**DATA**
____

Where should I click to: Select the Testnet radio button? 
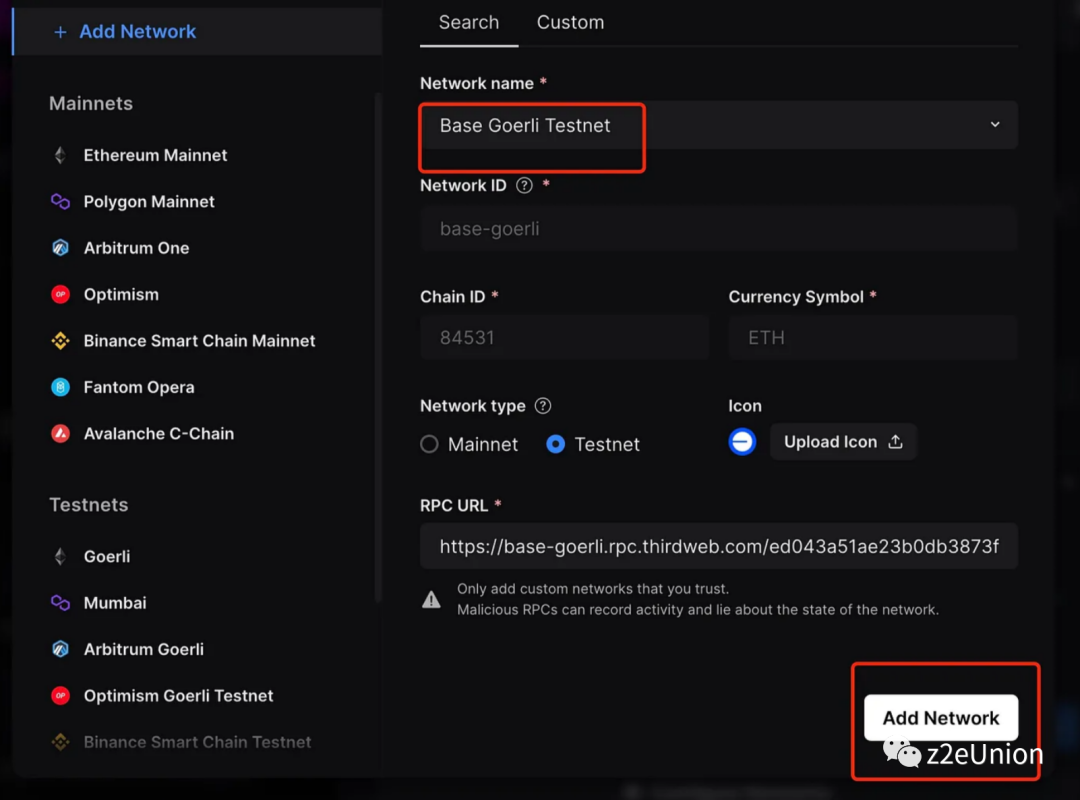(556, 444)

____

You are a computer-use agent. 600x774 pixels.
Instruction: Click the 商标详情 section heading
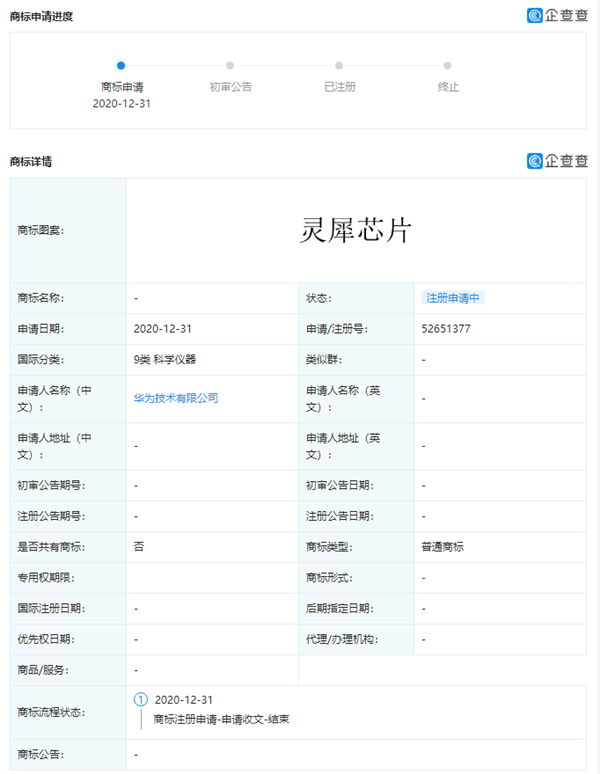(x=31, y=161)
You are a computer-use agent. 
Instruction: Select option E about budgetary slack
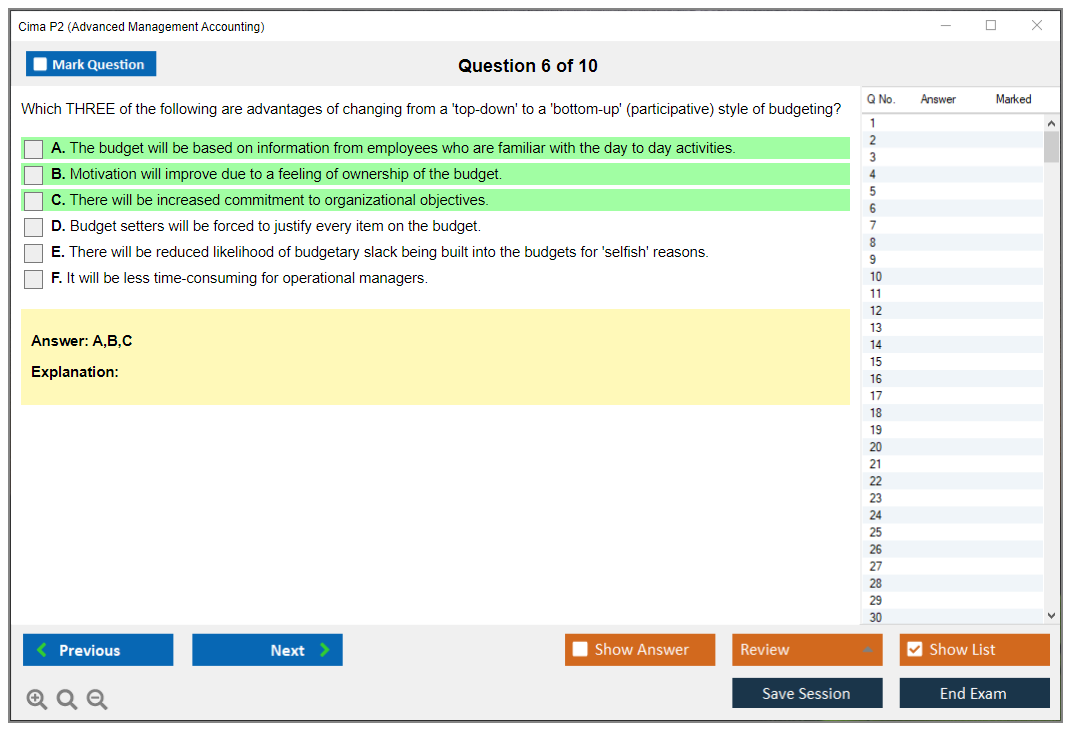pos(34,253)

____

**DIRECTIONS**
Filter the records above down to the lines that hold the string "computer".

**SOLUTION TO THIS TASK**
You are a computer-use agent. 600x774 pixels.
You are a computer-use agent. 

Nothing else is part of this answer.